Adélaïde de Savoie épouse en 1115 le roi Louis VI le Gros qui, à l'âge de 35 ans aspire à une vie calme.
Elle obtient de son mari de se retirer à l'abbaye de Montmartre qu'elle avait fondée avec son fils Louis VII : elle y meurt en 1154, et sa pierre tombale (voir photo) est visible en l'église Saint-Pierre-de-Montmartre.

 

 

 

Photo : Damien Mangin

 

L'abbé Suger, conseiller, historien et impulseur de l'art gothique

L'abbé Suger a laissé un triple héritage :

  • Un ministre avant l'heure, fidèle compagnon du roi

Suger est le compagnon d'étude de Louis VI et ce dernier l'implique dans la vie politique dès le début de son règne : dans sa quête pour étendre son domaine royal, le roi trouve un appui efficace en la personne de Suger.
Il occupe de très nombreuses fonctions :

  • chargé de missions diplomatiques auprès de souverains étrangers,
  • conseillé dans les grandes décisions ou durant les expéditions militaires,
  • il est aussi à l'origine du mariage de son fils Louis VII, futur roi de France, avec Aliénor d'Aquitaine en 1137.

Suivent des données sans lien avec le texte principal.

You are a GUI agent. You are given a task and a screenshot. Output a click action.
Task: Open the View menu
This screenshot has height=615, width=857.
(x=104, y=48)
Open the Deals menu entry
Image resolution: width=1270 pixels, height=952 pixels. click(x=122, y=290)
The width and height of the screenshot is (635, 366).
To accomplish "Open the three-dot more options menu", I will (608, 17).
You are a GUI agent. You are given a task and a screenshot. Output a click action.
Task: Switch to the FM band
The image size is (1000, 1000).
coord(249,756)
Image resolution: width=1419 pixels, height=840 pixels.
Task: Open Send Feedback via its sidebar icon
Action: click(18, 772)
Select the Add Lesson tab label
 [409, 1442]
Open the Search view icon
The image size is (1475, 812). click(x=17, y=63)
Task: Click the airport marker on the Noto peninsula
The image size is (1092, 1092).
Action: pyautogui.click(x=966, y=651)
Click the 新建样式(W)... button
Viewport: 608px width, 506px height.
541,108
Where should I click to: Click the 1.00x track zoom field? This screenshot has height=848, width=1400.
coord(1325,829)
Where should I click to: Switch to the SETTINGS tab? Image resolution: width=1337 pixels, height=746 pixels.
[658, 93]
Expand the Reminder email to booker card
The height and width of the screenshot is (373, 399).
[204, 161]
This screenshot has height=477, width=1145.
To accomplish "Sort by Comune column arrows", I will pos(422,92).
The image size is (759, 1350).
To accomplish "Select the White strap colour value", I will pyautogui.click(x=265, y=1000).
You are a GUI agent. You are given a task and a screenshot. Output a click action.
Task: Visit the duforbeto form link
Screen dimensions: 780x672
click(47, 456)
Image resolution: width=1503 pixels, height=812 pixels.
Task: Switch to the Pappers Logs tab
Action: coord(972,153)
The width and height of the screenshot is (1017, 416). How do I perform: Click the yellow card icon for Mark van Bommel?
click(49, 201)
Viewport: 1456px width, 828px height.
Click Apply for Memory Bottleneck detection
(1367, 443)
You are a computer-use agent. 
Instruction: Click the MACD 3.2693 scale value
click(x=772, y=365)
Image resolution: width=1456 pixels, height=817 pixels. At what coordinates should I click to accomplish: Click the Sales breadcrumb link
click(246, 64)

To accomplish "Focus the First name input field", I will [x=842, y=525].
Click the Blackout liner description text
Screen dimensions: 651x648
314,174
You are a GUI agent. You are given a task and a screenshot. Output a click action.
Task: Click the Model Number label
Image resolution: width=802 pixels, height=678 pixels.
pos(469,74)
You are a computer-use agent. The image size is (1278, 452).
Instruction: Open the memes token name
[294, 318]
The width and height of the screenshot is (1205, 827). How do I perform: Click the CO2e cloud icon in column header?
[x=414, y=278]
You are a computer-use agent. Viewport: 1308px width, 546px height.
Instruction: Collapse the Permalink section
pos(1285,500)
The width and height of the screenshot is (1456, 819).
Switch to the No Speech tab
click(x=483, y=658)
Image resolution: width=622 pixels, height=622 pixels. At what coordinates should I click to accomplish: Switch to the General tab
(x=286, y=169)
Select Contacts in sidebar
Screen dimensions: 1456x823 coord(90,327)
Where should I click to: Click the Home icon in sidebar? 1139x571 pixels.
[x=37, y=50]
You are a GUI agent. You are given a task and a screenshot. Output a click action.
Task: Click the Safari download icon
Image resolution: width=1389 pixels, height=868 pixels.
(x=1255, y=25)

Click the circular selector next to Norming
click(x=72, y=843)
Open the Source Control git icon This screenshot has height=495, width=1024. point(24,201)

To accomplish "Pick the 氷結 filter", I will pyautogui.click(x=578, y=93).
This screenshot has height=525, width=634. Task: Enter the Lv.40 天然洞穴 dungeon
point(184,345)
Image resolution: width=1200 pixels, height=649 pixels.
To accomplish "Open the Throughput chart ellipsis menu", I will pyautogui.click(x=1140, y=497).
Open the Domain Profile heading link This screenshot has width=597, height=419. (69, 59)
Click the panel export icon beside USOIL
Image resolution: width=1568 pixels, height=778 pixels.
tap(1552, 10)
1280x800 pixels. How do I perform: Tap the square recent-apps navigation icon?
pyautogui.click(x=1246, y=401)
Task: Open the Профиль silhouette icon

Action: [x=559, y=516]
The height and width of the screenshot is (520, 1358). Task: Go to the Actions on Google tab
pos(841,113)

En plus de ce rôle majeur avec Louis VI, il continuera à conseiller activement Louis VII : Suger assurera d'ailleurs une régence efficace lors de la 2ème croisade à partir de 1147.
Suger aura donc incontestablement joué un rôle de 1er plan dans le renforcement de l'autorité royale.

  • Un historien

Il est aussi à l'origine des "grandes chroniques de France", histoire officielle de la monarchie, dont il rédige le 1er volume : "la vie du roi Louis VI".
Il est donc à la source de l'écriture de l'histoire de France.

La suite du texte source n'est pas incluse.